**Page extract**:
▼
Just musing: How bad would it be to make unloading a shared library a very expensive (in the debugger) operation? Specifically, just nuke all the symbol information already read in? I think that would solve the interdependency problem you mentioned in your last email (with a sledgehammer, but it’s a solution :-J) and IIUC it would allow us to look up types between shared libraries without any worries.

– Randy

Just to report back with my final analysis on this thread, in case it's useful for other folks:

* This was indeed a problem of a type not being fully defined in the shared library in which it was used. I couldn't use the mac dwarfdump on linux binaries, but pyelftools (GitHub - eliben/pyelftools: Parsing ELF and DWARF in Python) was pretty easy to hack to do what I wanted. Slow, but it worked.

* I did a bit of investigation as to how painful using -fstandalone-debug would be for me as a workaround. In my usual, shared library build configuration, it increases build time by 245s = 11%. It's a bit tricky for me to tell how much of that is in the compilation phase and how much in the linking phase (there are a lot of separate linking phases in the chrome shared library build), but in one shared library (net) build times went from 70.8s to 76.5s and linking went from 3.1 to 4.0s. Perfectly acceptable, but not ideal long-term.

Agreed, ok for now but we should solve this in the long term.

* I also looked at static linking; in this case the final link went from 41.8s to 92.3s. Possibly more worrisomely, the Max RSS went from 12GB to 26GB (i.e. the size of the machine required to successfully link chrome may have doubled, though maybe the RSS would have been smaller with more memory pressure--my machine main memory is 32GB).

* Part of the reason I did that analysis is that IIUC, the currently proposed solution to this problem is to make compiling -fstandalone-debug the default, and then change the linker to eliminate duplicate symbol information. In other words, compilation (and compilation times) will be the same as what we observe today with -fstandalone-debug, and the linker will have *more* work to do, though possibly we can keep the RSS down if we're clever. So for compile/link performance, I'm not sure the currently proposed solution is ideal. (Though I'm sure it would help binary size, and likely debugger symbol read performance.)

Just musing: How bad would it be to make unloading a shared library a very expensive (in the debugger) operation?

Not sure what this would solve. If a shared library changes, we should reload it as soon as we detect this. On MacOSX we have a UUID in each binary that changes when any important bits change.

Specifically, just nuke *all* the symbol information already read in? I think that would solve the interdependency problem you mentioned in your last email (with a sledgehammer, but it's a solution :-J) and IIUC it would allow us to look up types between shared libraries without any worries.

That works for single binary debugging, but we strive to be able to share the debug info in each module. If we make any modifications it should be to the ClangASTImporter class and have it be able to recognize when it imported an incomplete class that was completed only to keep clang happy, and have it "do the right thing" by finding the real definition and importing the right version. Then -fno-standalone-debug can work. This would involve marking the classes/structs in the clang ASTs that were incorrectly completed to keep clang happy, and being able to track that during imports.
▲
**Stored records**:
▼
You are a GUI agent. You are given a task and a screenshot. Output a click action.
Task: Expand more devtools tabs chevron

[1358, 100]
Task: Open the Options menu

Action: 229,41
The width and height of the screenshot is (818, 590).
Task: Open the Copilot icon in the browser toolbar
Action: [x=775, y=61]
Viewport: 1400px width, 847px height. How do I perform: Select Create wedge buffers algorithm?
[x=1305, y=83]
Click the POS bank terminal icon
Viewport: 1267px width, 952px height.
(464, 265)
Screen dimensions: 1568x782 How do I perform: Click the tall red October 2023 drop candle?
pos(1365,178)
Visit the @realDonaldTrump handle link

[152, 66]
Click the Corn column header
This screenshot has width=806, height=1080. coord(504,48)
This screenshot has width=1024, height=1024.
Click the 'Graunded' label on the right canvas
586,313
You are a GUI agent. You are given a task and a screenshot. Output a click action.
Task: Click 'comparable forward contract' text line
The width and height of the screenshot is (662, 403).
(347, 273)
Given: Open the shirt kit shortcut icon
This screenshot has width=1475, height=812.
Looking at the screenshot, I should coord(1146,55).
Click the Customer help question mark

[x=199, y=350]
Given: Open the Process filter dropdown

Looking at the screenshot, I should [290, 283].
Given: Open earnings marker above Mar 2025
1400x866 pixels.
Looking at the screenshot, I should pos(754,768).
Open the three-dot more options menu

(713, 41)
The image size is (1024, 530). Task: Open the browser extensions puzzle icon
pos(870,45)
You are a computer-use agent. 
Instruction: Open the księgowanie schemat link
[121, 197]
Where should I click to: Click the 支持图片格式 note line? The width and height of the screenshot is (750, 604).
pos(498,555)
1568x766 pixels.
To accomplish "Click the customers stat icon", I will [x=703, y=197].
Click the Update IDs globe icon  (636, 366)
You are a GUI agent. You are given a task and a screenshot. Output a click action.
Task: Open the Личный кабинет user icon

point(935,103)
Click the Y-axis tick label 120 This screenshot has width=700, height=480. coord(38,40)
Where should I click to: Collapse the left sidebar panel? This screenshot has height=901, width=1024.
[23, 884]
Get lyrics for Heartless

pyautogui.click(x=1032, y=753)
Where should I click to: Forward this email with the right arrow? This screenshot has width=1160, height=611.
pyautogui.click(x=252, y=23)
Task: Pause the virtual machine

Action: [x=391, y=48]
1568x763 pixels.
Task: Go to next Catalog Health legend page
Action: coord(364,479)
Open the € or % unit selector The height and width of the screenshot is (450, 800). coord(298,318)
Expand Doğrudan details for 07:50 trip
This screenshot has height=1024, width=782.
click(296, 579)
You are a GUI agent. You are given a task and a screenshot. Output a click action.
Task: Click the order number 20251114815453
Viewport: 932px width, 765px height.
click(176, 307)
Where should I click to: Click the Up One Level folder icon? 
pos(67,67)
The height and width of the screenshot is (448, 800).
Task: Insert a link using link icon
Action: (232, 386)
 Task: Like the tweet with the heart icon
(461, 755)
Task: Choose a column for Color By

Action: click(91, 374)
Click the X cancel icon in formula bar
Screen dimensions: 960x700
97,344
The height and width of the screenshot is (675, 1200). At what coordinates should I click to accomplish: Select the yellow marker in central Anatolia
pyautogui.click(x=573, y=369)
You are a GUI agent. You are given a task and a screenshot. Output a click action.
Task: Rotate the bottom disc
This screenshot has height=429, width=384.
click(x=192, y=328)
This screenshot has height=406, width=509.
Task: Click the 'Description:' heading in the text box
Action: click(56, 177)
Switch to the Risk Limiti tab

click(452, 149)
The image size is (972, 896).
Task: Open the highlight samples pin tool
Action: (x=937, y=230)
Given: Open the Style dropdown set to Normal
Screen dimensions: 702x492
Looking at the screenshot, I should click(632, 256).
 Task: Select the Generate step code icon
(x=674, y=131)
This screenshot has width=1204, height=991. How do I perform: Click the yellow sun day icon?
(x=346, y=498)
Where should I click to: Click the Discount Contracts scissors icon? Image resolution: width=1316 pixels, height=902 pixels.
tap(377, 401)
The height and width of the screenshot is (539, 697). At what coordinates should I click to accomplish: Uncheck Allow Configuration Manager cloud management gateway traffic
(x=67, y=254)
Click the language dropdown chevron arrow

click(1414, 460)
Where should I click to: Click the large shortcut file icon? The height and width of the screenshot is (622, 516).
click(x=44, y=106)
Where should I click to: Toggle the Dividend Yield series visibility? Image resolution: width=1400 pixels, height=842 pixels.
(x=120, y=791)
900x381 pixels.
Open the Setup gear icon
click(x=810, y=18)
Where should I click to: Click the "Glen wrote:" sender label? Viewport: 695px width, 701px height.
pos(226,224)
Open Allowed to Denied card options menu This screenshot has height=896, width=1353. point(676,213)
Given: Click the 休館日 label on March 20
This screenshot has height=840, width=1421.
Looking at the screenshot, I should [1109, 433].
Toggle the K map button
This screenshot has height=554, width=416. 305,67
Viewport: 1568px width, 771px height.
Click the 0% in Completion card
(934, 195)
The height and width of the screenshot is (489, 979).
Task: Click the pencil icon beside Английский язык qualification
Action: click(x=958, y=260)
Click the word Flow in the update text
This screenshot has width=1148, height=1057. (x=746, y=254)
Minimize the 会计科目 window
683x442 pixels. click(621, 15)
▲
**Complete the following**:
(1) Retype the passage from the forum thread starting with "Agreed, ok for" and going on through "memory is 32GB).".
(2) According to the forum thread, how did the Max RSS change when static linking was tried?
Rely solely on the forum thread when responding.

**Solutions**:
(1)
Agreed, ok for now but we should solve this in the long term.

* I also looked at static linking; in this case the final link went from 41.8s to 92.3s. Possibly more worrisomely, the Max RSS went from 12GB to 26GB (i.e. the size of the machine required to successfully link chrome may have doubled, though maybe the RSS would have been smaller with more memory pressure--my machine main memory is 32GB).

(2) It rose from 12GB to 26GB.